Records drawn from a dataset:
Segment Open

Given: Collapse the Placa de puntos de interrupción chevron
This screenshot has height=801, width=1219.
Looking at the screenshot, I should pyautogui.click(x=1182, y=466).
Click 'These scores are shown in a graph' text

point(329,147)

Segment Closed

Output every entry again, exactly as given.

* TASK OUTPUT *
Given: Collapse the Placa de puntos de interrupción chevron
This screenshot has height=801, width=1219.
Looking at the screenshot, I should pyautogui.click(x=1182, y=466).
Click 'These scores are shown in a graph' text

point(329,147)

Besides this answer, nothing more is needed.